Water-soluble ace-quininib-HCl (3) significantly reduces viability of OMM2.5 and SUIT2-007. (A) A dose dependent decrease in cell metabolic activity was detected following 96 h of treatment with ace-quininib-HCl (3) solubilized in water. Statistical comparisons were performed between the lowest water-soluble drug concentration (2.5 μM) and both higher concentrations (5, 10, 20 μM) and 0.5 % DMSO, showing significant reductions in viability at higher doses. One-way ANOVA with Dunnett's Test for Multiple Comparisons statistical analysis was performed; error bars represent mean ± SEM, ∗p < 0.05, ∗∗p < 0.01, ∗∗∗∗p < 0.0001, (N = 3). (B) IC50 value of ace-quininib-HCl (3) in OMM2.5 cells following a 96 h treatment, as determined by metabolic activity assays. (C) A dose-dependent, significant decrease in SUIT2-007 cell metabolic activity was observed following 96 h treatment with ace-quininib-HCl (3) solubilized in water in comparison to 0.125 % water (control). One-way ANOVA with Dunnett's Test for Multiple Comparisons statistical analysis was performed; error bars represent mean ± SEM, ∗∗∗∗p < 0.0001 (N = 3). (D) IC50 value of ace-quininib-HCl (3) solubilized in water in SUIT2-007 cells following a 96 h treatment, as determined by metabolic activity assays.

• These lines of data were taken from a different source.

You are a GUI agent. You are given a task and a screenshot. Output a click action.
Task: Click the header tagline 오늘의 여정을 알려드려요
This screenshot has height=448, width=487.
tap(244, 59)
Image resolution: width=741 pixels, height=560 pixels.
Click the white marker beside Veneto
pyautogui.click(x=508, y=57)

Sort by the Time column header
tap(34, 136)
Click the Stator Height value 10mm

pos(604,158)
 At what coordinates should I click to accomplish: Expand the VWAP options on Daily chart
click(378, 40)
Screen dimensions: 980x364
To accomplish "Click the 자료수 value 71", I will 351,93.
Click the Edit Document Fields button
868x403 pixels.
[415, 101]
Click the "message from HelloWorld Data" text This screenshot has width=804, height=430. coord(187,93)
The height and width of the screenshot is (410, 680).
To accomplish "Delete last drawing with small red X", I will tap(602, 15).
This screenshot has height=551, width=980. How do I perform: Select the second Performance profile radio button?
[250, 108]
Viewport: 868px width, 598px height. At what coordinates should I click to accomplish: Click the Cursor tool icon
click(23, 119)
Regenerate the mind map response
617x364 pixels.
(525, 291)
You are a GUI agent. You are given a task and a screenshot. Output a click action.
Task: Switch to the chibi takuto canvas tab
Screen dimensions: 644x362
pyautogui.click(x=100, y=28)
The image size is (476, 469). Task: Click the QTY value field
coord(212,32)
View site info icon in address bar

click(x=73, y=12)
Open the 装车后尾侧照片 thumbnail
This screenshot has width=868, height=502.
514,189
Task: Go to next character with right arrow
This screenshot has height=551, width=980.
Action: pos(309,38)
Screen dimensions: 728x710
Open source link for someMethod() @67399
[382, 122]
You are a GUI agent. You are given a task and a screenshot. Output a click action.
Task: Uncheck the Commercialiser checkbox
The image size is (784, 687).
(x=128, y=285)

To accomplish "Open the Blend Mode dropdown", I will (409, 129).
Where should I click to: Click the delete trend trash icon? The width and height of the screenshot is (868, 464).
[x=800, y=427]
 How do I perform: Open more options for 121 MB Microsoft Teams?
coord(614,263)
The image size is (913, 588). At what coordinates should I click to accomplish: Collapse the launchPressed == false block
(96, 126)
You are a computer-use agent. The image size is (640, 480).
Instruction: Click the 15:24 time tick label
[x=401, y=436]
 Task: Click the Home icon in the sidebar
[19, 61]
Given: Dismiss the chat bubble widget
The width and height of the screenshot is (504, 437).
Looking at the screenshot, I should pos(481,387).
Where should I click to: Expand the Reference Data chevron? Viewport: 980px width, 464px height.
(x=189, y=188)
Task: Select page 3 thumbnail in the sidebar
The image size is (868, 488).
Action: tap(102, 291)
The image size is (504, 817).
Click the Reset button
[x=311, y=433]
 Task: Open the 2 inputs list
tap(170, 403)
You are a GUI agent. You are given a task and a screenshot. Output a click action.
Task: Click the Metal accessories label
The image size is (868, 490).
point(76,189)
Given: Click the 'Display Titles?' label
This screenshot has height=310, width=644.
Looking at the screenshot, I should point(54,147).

Quininib (1) and ace-quininib (2) inhibit angiogenesis in zebrafish. (A–D) Live fluorescence images of ISVs of zebrafish embryos (24 hpf) treated for 20 h with (A) DMSO 0.1 % v/v; (B) montelukast (12.5 μM), (C) quininib (1) (12.5 μM), (D) ace-quininib (2) (12.5 μM). (E) Quantification of the average length of ISV of zebrafish embryos. Embryos were treated with DMSO (0.1 % v/v), montelukast (12.5 μM), quininib (1) (12.5 μM), and ace-quininib (2) (12.5 μM). N = 10. One-way analysis of variance (ANOVA) was performed for statistical analysis. Error bars represent mean ± SEM, ∗∗∗∗p < 0.0001. N = 10.